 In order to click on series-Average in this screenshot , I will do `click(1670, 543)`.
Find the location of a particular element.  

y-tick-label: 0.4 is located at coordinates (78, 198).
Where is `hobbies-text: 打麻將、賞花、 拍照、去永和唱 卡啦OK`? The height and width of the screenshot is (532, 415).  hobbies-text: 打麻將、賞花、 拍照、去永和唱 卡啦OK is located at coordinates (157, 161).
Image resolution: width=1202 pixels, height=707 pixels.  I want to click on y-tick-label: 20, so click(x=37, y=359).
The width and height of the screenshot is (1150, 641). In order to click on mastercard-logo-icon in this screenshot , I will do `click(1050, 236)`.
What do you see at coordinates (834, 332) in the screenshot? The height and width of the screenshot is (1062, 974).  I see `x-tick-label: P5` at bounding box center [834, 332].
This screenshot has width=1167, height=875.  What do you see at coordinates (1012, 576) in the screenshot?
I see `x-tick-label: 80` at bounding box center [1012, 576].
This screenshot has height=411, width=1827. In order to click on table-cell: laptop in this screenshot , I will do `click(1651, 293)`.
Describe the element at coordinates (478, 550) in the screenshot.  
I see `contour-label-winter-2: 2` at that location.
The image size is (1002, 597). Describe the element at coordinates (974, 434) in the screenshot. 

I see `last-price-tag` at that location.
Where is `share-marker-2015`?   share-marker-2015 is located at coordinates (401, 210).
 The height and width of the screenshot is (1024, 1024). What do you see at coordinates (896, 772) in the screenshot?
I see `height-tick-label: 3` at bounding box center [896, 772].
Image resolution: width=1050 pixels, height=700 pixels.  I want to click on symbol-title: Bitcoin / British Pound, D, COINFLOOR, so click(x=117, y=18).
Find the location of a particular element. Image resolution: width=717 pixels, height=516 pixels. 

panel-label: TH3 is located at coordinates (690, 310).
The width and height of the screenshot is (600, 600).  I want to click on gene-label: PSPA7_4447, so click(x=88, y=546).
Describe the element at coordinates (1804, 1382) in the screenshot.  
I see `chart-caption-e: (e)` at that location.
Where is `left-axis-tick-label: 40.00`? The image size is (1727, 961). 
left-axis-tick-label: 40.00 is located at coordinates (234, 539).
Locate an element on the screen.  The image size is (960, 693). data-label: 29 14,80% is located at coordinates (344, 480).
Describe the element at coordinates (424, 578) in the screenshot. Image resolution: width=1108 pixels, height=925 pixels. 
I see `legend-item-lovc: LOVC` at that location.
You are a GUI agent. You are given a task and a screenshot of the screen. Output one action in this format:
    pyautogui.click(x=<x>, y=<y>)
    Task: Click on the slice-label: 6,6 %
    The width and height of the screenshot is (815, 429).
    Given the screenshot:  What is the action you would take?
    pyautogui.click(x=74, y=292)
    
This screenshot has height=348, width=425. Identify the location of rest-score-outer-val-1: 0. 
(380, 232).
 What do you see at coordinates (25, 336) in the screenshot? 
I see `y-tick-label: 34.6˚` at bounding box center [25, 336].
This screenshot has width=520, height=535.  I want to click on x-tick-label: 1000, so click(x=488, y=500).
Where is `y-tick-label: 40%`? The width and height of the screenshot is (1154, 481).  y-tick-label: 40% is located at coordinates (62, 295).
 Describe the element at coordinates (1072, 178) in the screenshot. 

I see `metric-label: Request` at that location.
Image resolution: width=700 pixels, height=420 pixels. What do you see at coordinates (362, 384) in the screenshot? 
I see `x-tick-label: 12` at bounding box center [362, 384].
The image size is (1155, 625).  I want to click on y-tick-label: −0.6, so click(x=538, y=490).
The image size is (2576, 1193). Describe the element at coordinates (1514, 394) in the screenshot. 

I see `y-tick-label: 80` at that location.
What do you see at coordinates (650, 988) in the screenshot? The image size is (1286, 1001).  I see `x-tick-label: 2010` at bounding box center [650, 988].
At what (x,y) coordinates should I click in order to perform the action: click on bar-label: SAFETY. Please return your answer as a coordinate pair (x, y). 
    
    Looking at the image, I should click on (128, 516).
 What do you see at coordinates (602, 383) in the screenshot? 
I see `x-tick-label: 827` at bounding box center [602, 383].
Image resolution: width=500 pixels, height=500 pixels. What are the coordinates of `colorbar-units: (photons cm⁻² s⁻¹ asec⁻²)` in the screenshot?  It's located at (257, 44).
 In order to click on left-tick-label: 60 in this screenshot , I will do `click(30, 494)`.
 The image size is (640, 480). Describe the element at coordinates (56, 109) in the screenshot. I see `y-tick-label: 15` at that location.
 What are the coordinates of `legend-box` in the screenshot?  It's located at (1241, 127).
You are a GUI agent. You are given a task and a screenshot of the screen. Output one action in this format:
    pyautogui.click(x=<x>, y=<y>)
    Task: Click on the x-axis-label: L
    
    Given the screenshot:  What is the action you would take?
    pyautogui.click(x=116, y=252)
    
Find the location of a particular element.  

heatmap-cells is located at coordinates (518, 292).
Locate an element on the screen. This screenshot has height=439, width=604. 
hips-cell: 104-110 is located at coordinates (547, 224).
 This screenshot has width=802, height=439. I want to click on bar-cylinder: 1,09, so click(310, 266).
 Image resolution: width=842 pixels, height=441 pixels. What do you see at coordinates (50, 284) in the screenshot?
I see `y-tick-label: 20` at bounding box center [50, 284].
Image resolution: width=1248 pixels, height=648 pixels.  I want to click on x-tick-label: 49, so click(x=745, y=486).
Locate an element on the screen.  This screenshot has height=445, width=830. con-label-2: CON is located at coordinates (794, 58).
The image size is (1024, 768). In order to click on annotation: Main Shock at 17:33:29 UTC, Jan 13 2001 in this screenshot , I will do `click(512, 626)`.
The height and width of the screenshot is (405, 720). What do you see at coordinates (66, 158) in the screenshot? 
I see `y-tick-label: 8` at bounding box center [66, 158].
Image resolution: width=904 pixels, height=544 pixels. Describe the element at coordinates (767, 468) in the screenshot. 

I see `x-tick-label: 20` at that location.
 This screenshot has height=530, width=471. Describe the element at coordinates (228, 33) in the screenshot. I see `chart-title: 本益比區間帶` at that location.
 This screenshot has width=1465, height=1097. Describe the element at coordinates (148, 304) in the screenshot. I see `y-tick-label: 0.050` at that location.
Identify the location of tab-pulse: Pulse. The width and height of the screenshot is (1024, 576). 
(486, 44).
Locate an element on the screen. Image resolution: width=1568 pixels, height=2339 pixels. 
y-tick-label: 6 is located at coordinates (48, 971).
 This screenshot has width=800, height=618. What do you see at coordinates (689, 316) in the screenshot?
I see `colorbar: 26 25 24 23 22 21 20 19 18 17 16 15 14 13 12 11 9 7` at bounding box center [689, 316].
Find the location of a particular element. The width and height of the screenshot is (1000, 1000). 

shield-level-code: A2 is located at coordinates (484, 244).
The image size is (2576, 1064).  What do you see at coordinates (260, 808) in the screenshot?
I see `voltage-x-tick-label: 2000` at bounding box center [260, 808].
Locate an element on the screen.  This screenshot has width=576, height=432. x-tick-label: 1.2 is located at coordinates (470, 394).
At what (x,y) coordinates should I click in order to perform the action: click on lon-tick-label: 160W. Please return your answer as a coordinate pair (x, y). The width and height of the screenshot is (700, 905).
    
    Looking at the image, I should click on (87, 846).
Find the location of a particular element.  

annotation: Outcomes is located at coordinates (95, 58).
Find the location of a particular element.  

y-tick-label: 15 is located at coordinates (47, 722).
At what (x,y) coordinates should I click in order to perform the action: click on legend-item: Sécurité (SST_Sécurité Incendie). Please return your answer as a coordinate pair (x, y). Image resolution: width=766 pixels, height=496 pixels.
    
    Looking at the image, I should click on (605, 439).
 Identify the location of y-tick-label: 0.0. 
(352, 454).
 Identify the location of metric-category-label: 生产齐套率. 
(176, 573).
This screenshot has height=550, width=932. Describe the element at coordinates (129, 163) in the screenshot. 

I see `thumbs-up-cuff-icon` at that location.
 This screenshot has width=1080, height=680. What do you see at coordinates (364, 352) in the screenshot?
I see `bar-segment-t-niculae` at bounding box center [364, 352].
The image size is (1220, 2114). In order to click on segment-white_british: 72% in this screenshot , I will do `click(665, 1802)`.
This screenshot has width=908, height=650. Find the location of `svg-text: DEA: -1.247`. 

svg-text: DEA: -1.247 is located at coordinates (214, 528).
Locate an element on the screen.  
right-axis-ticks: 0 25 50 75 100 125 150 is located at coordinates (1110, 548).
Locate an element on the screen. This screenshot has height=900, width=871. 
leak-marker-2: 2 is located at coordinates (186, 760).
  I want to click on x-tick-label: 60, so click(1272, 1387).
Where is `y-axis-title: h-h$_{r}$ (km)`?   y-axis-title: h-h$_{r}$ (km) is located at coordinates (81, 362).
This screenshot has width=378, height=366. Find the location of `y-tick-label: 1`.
== == ==
WHAT NEEDS TO BE DONE
Revise the data starting at the line that has "What do you see at coordinates (602, 383)" and stopping after the line that has "center [602, 383].". Replace "What do you see" with "What is shown", change nothing else, and return only those lines.

EXERCISE OUTPUT
 What is shown at coordinates (602, 383) in the screenshot? 
I see `x-tick-label: 827` at bounding box center [602, 383].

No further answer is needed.